When plugging a smart mobile device (e.g., phone, tablet, or wearable technology) into a computer’s USB port, the two devices can exchange information or malware.1 At the United States Postal Service®, this could put sensitive information into the wrong hands and potentially affect our business and reputation.
To prevent a security breach, follow these important charging tips:
- Use a wall outlet. When charging, plug your personal device into an electrical outlet in an approved location, such as a break room.
- Consider a portable charger. Personal charging blocks and battery cases can help extend battery life.
- Avoid public charging stations. Cyber criminals may tamper with public charging stations, such as those found at airports, by installing malicious software.2 Plugging your device into one of these stations could jeopardize your privacy, and make sensitive personal data potentially accessible to cyber criminals.3
Careless charging isn’t the only way to put USPS® data at risk. When transferring information between computers, only use USPS-approved flash or hard drives. The Postal Service™ has a full list of approved devices to help users share data safely at blue.usps.gov/cyber/utilize-encryption.htm. As the network that binds the nation, the Postal Service is committed to handling the public’s information with care.

**Data extracts**:
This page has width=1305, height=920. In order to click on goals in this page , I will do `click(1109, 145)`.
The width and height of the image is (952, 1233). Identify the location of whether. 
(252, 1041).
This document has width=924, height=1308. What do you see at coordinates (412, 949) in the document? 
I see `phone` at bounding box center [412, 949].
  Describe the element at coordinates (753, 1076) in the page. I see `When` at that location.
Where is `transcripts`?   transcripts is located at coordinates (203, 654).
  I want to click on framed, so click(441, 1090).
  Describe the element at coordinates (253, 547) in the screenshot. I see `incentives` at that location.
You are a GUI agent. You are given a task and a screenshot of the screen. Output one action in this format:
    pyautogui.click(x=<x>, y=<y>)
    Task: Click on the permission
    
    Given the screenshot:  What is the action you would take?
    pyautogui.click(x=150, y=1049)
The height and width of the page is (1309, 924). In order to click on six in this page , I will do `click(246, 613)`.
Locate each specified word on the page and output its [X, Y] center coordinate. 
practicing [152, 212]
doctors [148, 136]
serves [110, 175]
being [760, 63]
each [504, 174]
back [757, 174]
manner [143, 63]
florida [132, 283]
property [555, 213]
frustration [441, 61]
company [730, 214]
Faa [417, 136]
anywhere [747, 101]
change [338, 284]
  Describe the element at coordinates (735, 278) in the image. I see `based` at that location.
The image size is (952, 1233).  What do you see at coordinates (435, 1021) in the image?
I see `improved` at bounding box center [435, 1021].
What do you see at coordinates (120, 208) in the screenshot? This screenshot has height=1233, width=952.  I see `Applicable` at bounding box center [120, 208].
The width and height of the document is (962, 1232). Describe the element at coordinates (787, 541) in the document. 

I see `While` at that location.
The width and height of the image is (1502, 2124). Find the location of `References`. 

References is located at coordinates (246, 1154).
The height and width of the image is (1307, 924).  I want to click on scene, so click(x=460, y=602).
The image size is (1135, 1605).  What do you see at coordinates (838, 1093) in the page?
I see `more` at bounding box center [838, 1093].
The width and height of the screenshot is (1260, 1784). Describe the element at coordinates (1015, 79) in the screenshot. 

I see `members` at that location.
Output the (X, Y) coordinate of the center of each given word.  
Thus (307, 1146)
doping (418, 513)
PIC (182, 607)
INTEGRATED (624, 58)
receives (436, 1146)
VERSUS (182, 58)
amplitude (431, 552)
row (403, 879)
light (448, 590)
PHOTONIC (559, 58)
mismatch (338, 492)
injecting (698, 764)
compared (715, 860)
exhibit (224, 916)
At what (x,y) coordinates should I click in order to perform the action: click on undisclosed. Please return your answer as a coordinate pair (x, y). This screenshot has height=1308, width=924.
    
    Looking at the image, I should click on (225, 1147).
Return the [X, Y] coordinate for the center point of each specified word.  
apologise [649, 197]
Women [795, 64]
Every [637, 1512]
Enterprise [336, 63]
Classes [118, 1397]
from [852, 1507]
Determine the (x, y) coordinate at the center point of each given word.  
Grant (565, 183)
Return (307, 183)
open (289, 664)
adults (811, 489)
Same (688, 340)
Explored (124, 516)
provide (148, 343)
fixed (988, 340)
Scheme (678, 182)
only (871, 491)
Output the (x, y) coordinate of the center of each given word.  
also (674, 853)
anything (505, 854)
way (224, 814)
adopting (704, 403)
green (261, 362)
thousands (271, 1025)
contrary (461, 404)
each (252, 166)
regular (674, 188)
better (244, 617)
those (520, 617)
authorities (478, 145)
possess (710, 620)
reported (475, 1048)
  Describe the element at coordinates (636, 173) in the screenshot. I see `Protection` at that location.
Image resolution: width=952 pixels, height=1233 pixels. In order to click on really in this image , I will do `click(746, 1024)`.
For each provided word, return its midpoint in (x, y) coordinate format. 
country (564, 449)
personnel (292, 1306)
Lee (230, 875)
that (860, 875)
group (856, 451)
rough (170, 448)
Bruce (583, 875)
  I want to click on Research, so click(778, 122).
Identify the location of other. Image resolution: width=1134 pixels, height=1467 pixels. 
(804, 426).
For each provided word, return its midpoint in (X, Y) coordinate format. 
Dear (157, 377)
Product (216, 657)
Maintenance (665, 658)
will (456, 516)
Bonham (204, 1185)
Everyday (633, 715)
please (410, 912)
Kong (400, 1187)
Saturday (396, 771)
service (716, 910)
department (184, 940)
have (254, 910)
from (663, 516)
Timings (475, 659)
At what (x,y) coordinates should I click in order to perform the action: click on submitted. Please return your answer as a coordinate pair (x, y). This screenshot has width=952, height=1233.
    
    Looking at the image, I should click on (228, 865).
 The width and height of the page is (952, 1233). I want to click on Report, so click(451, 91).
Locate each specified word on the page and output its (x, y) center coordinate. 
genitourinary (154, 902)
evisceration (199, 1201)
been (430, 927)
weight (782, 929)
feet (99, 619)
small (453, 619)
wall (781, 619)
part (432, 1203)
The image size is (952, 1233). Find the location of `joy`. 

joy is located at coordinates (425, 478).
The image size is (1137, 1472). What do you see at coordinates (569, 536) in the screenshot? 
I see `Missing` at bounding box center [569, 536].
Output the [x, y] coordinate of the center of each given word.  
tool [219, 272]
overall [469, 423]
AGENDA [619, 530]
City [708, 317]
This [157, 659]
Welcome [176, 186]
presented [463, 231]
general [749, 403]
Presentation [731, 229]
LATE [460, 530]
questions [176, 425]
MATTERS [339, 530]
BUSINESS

**Task goal**: How would the USPS text on safely charging devices and moving data continue? Extend it with new prose that begins after its final sentence.

**Exercise output**:
Plugging any personal devices — even personal gadgets like e-cigarettes — into USPS equipment violates Postal Service policy. For more information about cybersecurity best practices, visit the CyberSafe at USPS® websites on Blue (blue.usps.gov/cyber) and LiteBlue (liteblue.usps.gov/cyber), or the external website at uspscybersafe.com.
— Corporate Information Security Office,
Chief Information Security Officer
and Digital Solutions, 3-11-21
1 Souppaya, M, and Scarfone, K. “Guidelines for Managing the Security of Mobile Devices in the Enterprise”, NIST Special Publication 800-124, Revision 1, June 2013 (nvlpubs.nist.gov/nistpubs/SpecialPublications/NIST.SP.800-124r1.pdf).
2 Biersdorfer, J.D., “The Risk in Using a Public Phone Charger,” The New York Times, May 2017 (nytimes.com/2017/05/10/technology/personaltech/the-risk-in-using-a-public-phone-charger.html).
3 New York Institute of Technology. “Your phone‘s power use can give hackers an opening.” ScienceDaily. ScienceDaily, April 2017 (sciencedaily.com/releases/2017/04/170412091534.htm).